Backdrop: Think Middle Eastern country as I didn’t quite catch what country it took place in at the very beginning, but from research, it took place in Southern Israel. Next, think relationship and marriage customs while at the same time think love between two people that may have to be shared with others or simply forbidden, forcing even an emotional rebellion.

That is the mold of the movie, however, it is so much more as it’s rare of me to see this type of film where a young female falls in love with a young man at the same school. A certain turn of events happen where she must loan her mother clothing to attend a festival where her husband will take another wife. During this celebration, which she isn’t all too happy about, she uncovers her daughter’s cellular phone. It rings and it is the boy whom loves her daughter.

Here begins conflict number one. Heartbreak and desperation follows after the discovery of the cell phone along with anger and even hope from the teenage girl that her mother and father would understand that she wants to be with her boyfriend in marriage. However, her parents don’t see it that way as tradition and customs forbid certain interaction between men and women.

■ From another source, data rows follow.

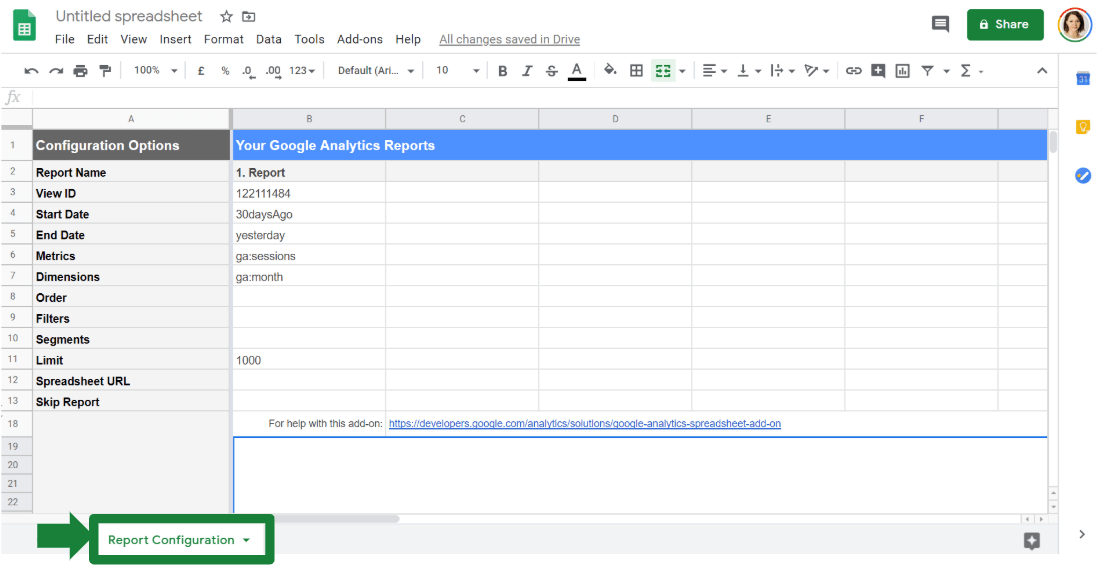Click the green Share button
1104x570 pixels.
coord(1004,24)
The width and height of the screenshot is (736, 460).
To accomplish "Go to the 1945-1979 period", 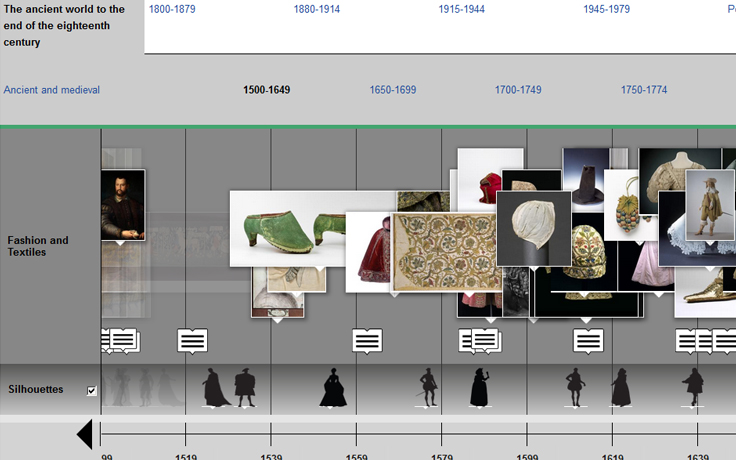I will pos(606,10).
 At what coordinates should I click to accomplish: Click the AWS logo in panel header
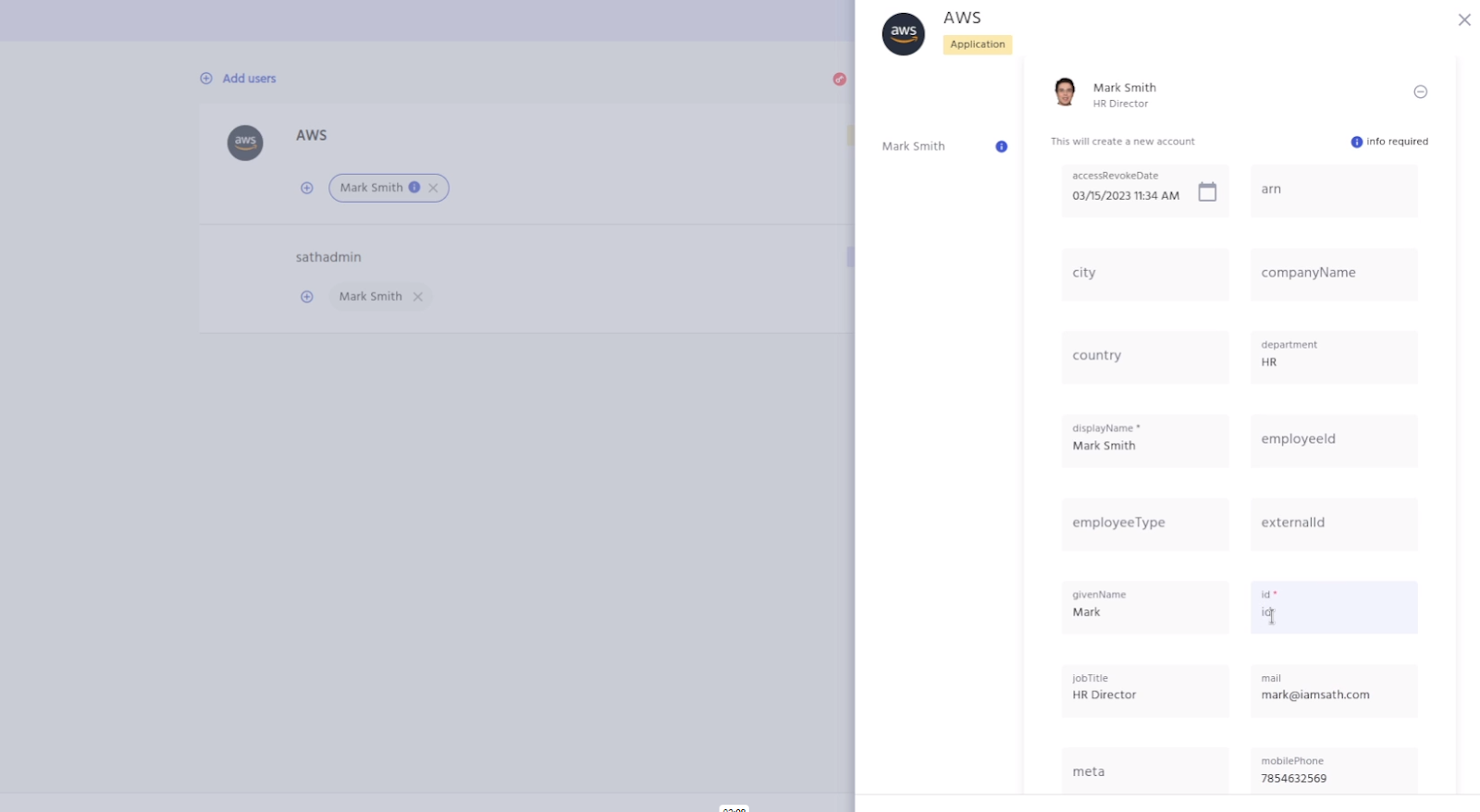tap(903, 34)
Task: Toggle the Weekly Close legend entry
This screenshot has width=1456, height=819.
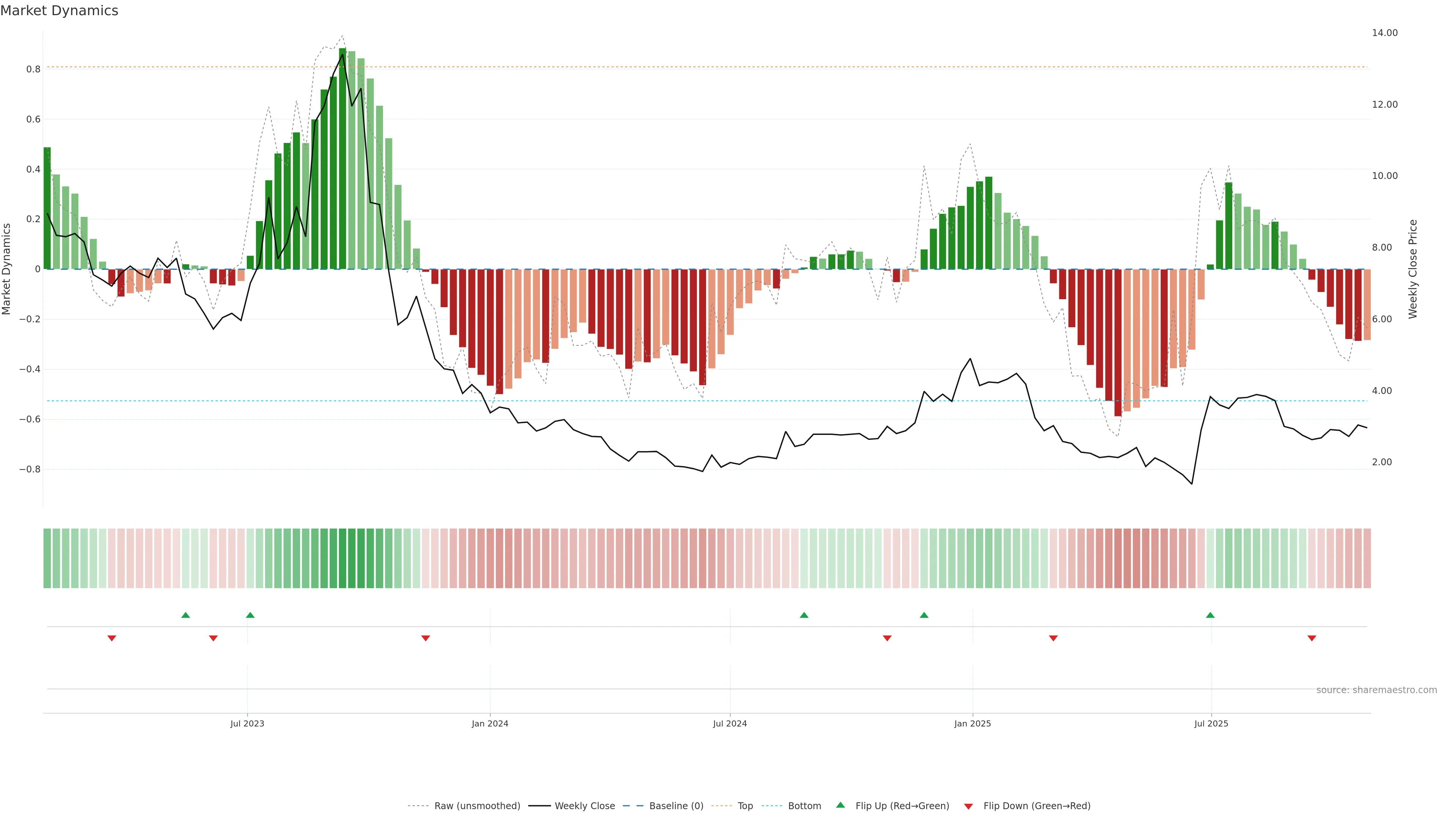Action: (x=584, y=805)
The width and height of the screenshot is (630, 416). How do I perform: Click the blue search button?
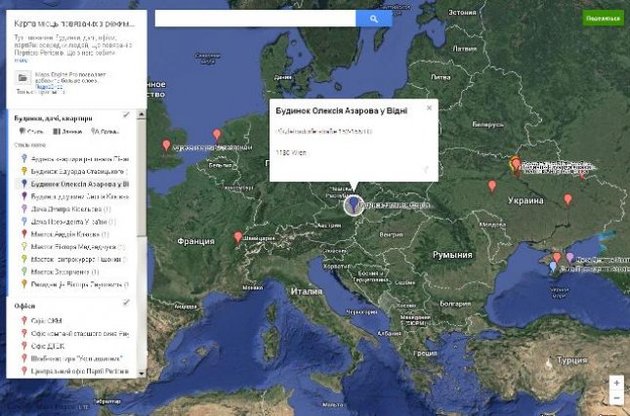(x=374, y=18)
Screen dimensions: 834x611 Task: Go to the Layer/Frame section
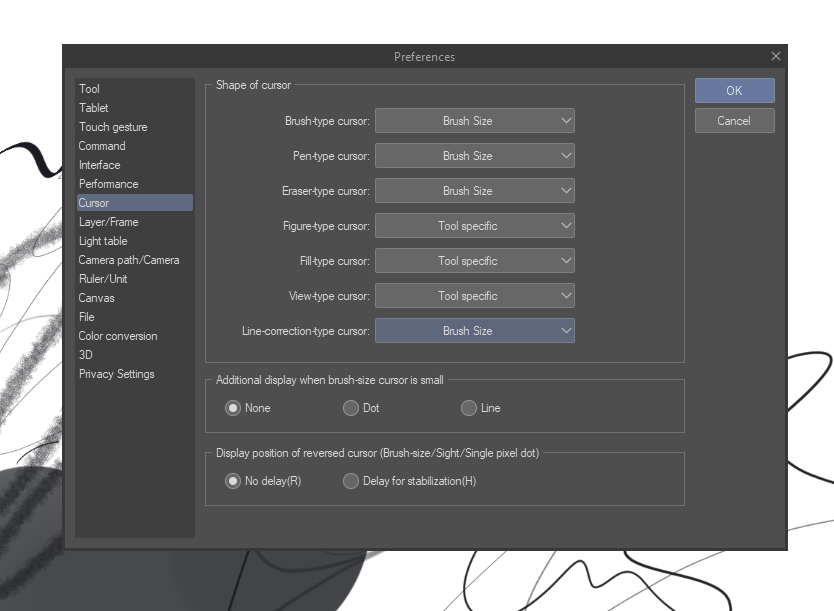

Meanwhile, the mother has to come to terms with her husband running off with his new wife, and in many ways leaving her to fend for herself emotionally and in other ways, while every once and a while, he would check on her and the children being that his is his first wife. It’s obvious she isn’t thrilled about him taking another wife, however, she pretends that it is all good until she reaches a breaking point. This breaking point comes after she is banished and forced to leave her children when she totally disagrees with her husband for arranging a marriage for their teen daughter with a man whom she doesn’t care much for in the first place.

As a result, she guides her daughter to break every custom and just leave because there is nothing for her in that place. Nearing the end of the movie, the cycle of rebellion for love and ones own desires continues as well as the custom of arranging marriages and the complexities that may come with it. The ending is what I consider poetic in nature as it lends anyone watching the opportunity to draw their own conclusion, so I felt that the ending meant that another young girl(s) would end up experiencing same traumas of love, custom and even rebelling against it for the next generations to come. Although the movie surrounded a female, it also showed how males were also caught up in the cycle to a different degree.

All in all, I loved the movie. It is one that I would watch again, so it’s placed in my favorites when it comes to foreign movies.